> Selected extract

For the first six months of 2010 our average account gained approximately +4.33%.

The times are always uncertain, but the present moment feels as though we are setting an uncertainty record.  Across the Western world governments are exhausted.  Their tax revenues have dropped precipitously as profits erode and salaries disappear, and public work initiatives run their course and taxpayers revolt against paying for more.  As their debt ratios climb inexorably finance ministers say their work is done, whether it has achieved its desired effect or not.  Unemployment rages on, and no one seems to be doing anything about it.

In America, the Obama government is not helping matters.  The President alternates between language sharply critical of business one day, to outright vitriol the next.  The people who create jobs grow frightened when they are vilified, and so a President venting about a part of the population he’s never liked does none of us any good.  Longing for more jobs and despising the people who create them is a logical absurdity and a common position in the Democratic party.  Republicans offer the policy of “no”, but after that, what?  So far, a doleful silence.

Shunning uncertainty, investors have turned to bonds, one specie of which strikes us as near lunatic with hazard.  We mean the municipal bond market, where yields are miniscule and risks are breathtaking.  Will a major municipal issuer fail?  Given the current parlous state of states from California to New York and many points in between, it would almost seem more likely than not that at least one will go.  In the instant moment after such a calamity, good luck selling even the best paper back into that market.  When the  market comes to understand that the bondholders are the last to be paid, behind the police, behind the firemen, last in line behind every other stakeholder, the fall out throughout the muni market is likely to be severe.  A Federal bailout of a state is unthinkable because 49 others will be at Treasury within an instant.  Doing nothing is also unthinkable.  What a conundrum, and how happy we are to be a great distance away.

> Exercise instructions
1/ Answer these questions using the market commentary:
(a) By approximately how much did the average account gain in the first six months of 2010?
(b) What policy does the commentary say Republicans offer?
(c) Which bond market does the commentary describe as having miniscule yields and breathtaking risks?
2/ Transcribe the market commentary from "For the first" to "anything about it.".

Records from a collection:
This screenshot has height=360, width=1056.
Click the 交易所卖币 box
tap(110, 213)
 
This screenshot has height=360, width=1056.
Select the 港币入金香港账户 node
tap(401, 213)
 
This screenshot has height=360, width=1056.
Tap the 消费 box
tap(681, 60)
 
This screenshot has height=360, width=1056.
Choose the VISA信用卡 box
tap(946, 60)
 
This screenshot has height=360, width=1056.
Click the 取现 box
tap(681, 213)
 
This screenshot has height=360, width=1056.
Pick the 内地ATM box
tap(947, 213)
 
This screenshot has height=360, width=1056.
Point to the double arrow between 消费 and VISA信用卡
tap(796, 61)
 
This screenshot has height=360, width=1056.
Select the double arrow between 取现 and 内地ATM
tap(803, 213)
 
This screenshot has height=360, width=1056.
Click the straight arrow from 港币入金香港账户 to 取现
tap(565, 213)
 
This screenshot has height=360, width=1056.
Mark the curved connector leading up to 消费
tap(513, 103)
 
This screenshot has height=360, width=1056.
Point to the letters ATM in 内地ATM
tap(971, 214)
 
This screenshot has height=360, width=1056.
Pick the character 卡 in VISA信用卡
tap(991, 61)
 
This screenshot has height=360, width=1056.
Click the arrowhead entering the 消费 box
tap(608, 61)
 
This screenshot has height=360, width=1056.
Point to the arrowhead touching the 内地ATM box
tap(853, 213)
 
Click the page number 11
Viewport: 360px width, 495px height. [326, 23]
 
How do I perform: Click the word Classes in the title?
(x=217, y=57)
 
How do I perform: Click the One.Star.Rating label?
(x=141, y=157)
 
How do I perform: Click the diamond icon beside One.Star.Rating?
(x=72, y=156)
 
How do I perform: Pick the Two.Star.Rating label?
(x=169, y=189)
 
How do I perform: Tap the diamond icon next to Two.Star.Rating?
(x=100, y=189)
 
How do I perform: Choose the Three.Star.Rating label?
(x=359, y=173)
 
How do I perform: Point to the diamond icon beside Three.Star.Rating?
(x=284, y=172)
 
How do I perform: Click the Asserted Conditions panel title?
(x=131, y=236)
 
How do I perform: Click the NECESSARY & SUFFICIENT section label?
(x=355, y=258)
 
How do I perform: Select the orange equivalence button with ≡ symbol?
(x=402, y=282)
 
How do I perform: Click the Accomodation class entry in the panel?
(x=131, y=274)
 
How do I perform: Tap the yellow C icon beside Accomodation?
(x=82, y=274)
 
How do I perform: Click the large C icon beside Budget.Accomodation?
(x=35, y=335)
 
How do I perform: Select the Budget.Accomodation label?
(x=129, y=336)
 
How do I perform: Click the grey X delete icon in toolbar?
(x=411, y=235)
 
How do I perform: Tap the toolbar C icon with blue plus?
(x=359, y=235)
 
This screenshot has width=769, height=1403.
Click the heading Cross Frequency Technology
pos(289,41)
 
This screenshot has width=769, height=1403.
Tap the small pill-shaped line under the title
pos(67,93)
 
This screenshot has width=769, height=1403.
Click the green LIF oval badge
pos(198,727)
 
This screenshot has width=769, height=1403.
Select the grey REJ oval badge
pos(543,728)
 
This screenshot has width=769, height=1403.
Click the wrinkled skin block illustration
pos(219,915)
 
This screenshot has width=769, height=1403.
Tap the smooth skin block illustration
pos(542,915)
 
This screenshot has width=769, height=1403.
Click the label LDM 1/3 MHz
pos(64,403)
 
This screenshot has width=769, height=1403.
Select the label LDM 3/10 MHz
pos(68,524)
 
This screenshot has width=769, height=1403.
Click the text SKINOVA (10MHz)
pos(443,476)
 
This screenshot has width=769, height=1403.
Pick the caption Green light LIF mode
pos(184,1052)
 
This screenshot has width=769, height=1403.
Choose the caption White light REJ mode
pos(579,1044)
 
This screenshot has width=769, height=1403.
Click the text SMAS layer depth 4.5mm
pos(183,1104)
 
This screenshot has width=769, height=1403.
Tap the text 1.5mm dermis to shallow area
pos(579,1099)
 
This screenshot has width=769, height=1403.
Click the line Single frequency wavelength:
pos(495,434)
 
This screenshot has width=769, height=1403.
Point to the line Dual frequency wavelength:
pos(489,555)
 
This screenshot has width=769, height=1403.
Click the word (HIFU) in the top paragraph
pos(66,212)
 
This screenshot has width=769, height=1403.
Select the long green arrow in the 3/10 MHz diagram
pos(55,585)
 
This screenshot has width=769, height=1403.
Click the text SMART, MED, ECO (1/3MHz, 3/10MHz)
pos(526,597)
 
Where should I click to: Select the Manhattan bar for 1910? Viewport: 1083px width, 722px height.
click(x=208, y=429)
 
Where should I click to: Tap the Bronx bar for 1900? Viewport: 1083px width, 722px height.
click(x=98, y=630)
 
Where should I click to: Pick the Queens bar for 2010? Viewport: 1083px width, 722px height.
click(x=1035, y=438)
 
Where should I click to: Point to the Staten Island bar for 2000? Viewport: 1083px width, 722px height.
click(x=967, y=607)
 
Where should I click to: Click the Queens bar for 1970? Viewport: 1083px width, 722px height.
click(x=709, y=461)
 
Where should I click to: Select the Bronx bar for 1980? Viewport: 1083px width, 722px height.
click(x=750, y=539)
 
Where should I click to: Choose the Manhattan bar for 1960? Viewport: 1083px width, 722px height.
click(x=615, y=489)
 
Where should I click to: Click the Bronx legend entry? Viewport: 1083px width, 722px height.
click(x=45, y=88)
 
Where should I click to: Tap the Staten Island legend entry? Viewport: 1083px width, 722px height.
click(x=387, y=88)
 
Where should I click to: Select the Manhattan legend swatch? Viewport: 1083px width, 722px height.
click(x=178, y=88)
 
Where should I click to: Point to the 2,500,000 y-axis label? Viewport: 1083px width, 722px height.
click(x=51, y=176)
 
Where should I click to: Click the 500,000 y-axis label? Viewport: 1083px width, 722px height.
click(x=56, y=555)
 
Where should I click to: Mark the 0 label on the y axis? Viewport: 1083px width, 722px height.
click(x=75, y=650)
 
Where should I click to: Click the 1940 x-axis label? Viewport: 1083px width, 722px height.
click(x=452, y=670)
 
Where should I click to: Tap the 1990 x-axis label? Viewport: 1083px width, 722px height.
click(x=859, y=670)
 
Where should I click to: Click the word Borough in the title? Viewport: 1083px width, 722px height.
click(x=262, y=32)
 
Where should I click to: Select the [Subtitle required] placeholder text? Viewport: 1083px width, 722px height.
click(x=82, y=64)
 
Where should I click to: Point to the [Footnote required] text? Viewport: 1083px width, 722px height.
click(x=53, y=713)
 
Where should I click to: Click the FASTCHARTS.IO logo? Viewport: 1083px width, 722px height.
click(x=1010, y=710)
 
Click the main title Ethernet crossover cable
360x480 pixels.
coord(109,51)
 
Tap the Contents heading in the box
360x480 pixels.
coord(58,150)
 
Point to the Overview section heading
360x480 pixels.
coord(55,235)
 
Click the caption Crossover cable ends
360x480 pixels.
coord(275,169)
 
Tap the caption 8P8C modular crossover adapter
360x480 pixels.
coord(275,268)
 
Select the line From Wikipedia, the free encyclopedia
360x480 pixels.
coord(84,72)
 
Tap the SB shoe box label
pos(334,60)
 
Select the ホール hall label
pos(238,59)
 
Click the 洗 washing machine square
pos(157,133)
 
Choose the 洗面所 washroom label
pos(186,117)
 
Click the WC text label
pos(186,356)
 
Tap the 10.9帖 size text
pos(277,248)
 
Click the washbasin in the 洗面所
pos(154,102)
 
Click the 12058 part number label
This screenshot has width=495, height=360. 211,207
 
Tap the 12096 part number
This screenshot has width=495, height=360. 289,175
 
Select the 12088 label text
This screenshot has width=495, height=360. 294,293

> Task-by-task answers
1/
(a) Approximately +4.33%
(b) The policy of "no"
(c) The municipal bond market

2/
For the first six months of 2010 our average account gained approximately +4.33%.

The times are always uncertain, but the present moment feels as though we are setting an uncertainty record.  Across the Western world governments are exhausted.  Their tax revenues have dropped precipitously as profits erode and salaries disappear, and public work initiatives run their course and taxpayers revolt against paying for more.  As their debt ratios climb inexorably finance ministers say their work is done, whether it has achieved its desired effect or not.  Unemployment rages on, and no one seems to be doing anything about it.